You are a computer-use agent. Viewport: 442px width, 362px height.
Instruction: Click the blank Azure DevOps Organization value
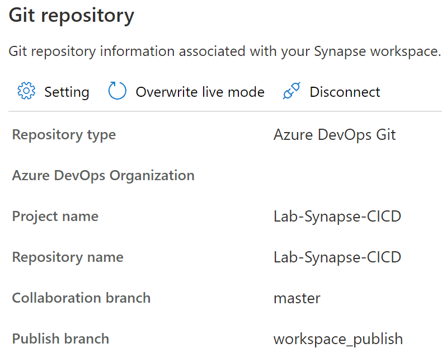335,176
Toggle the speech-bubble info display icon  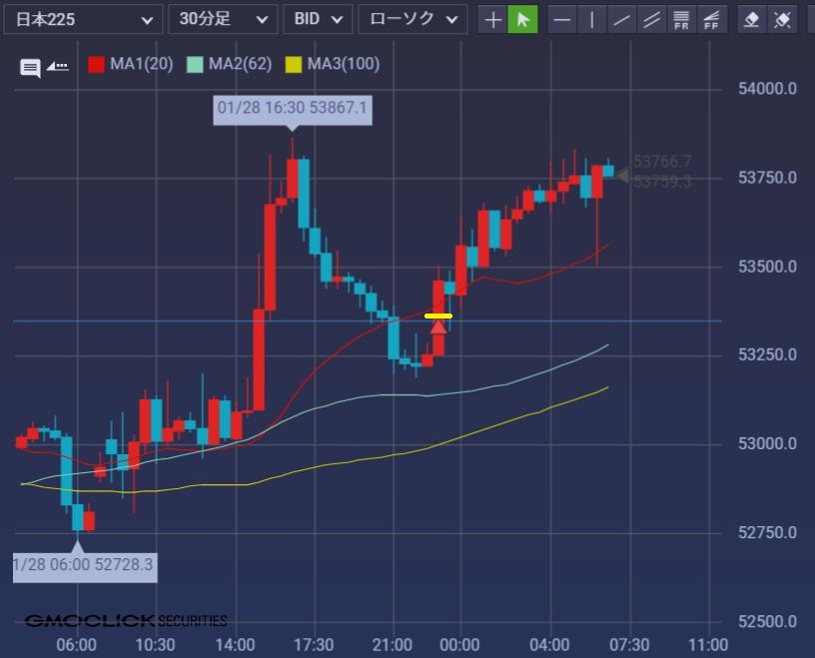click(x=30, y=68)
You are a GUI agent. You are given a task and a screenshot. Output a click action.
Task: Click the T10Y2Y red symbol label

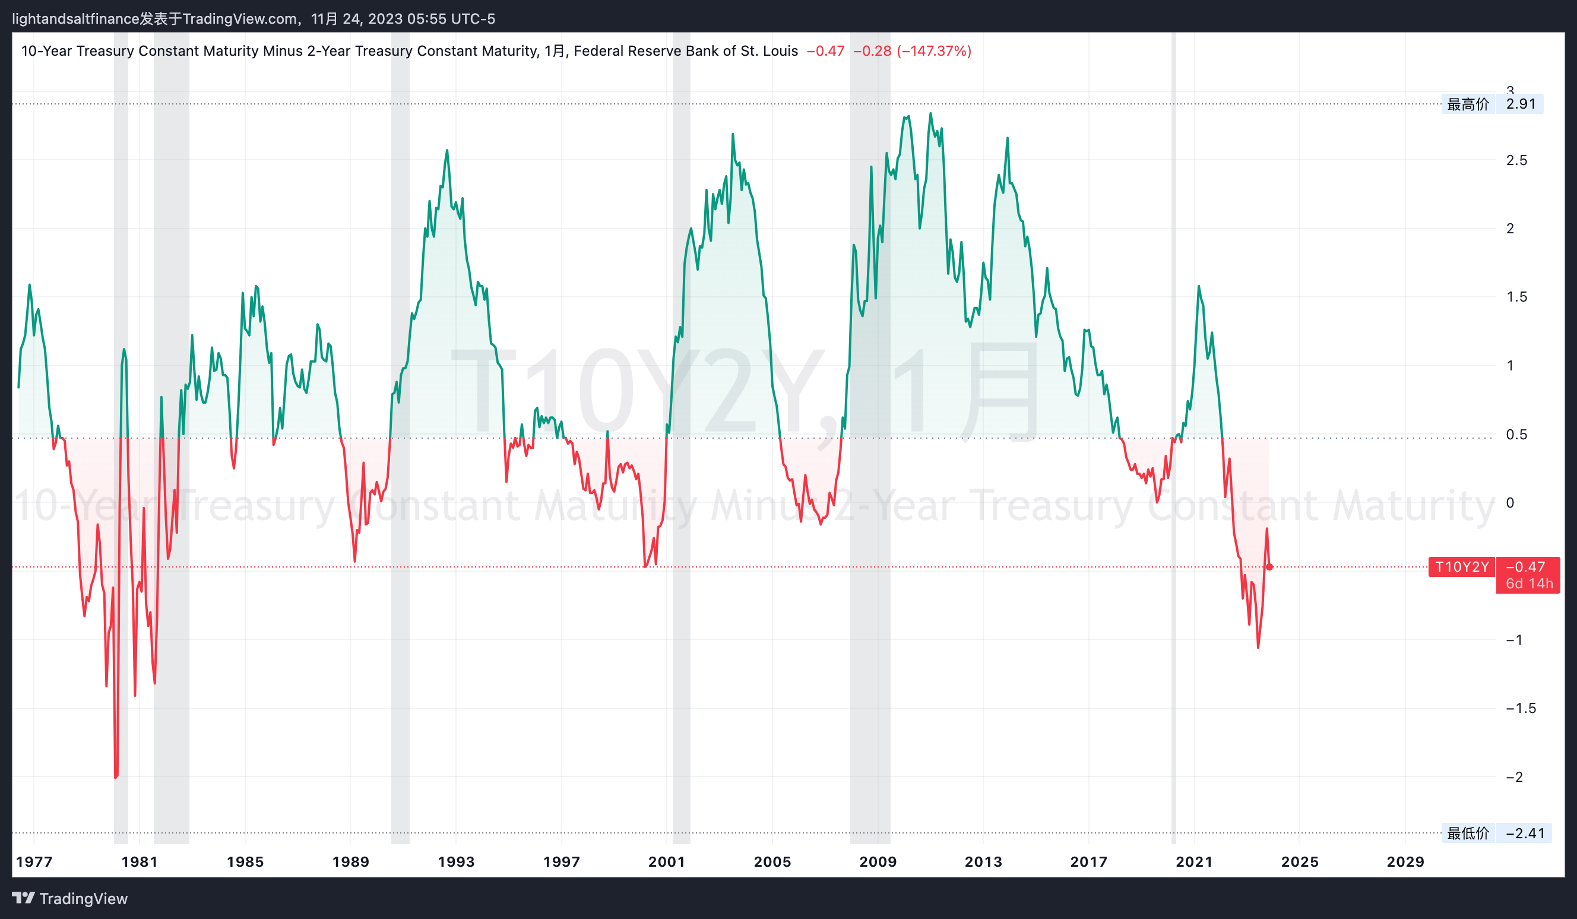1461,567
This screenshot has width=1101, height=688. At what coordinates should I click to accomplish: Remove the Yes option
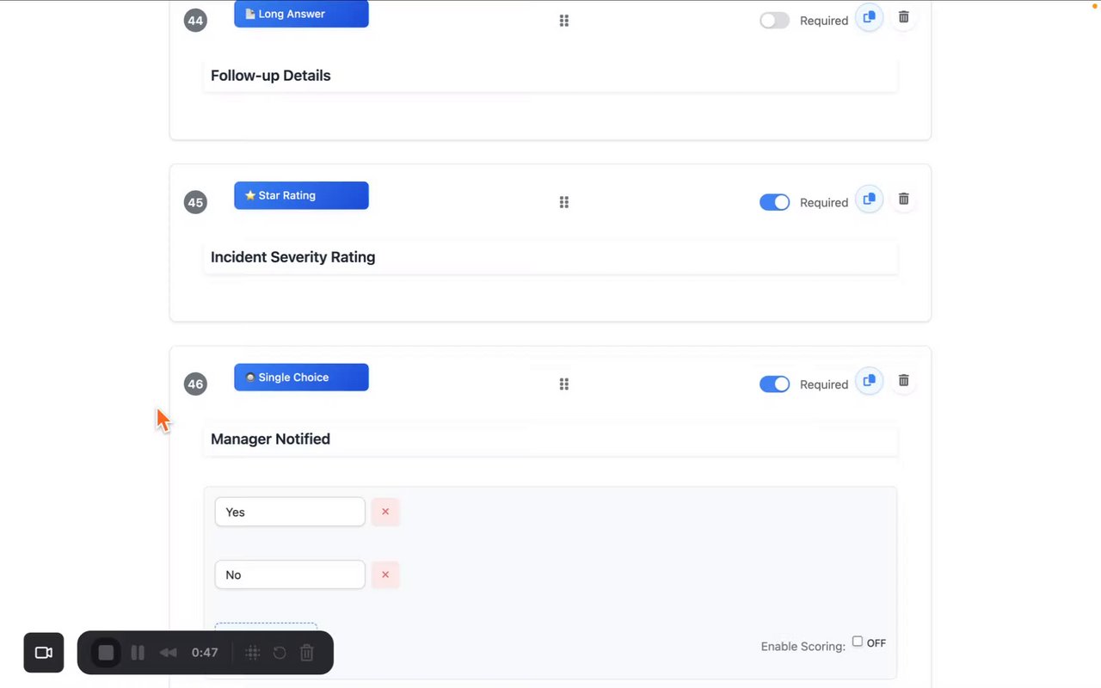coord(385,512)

····················

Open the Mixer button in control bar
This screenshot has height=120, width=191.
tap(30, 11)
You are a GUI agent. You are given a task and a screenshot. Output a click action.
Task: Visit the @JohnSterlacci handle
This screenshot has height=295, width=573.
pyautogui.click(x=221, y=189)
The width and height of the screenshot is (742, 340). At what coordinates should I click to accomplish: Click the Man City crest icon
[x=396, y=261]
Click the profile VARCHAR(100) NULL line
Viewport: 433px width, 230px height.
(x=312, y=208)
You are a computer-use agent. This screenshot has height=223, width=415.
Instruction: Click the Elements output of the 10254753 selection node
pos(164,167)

····················

> **WHAT IS ASKED**
Rewrite the stretch of material from the line containing "Click the profile VARCHAR(100) NULL line" through the line containing "pos(164,167)" as a numbered list, leaving out any blank lines.

> **TASK SOLUTION**
1. Click the profile VARCHAR(100) NULL line
2. Viewport: 433px width, 230px height.
3. (x=312, y=208)
4. You are a computer-use agent. This screenshot has height=223, width=415.
5. Instruction: Click the Elements output of the 10254753 selection node
6. pos(164,167)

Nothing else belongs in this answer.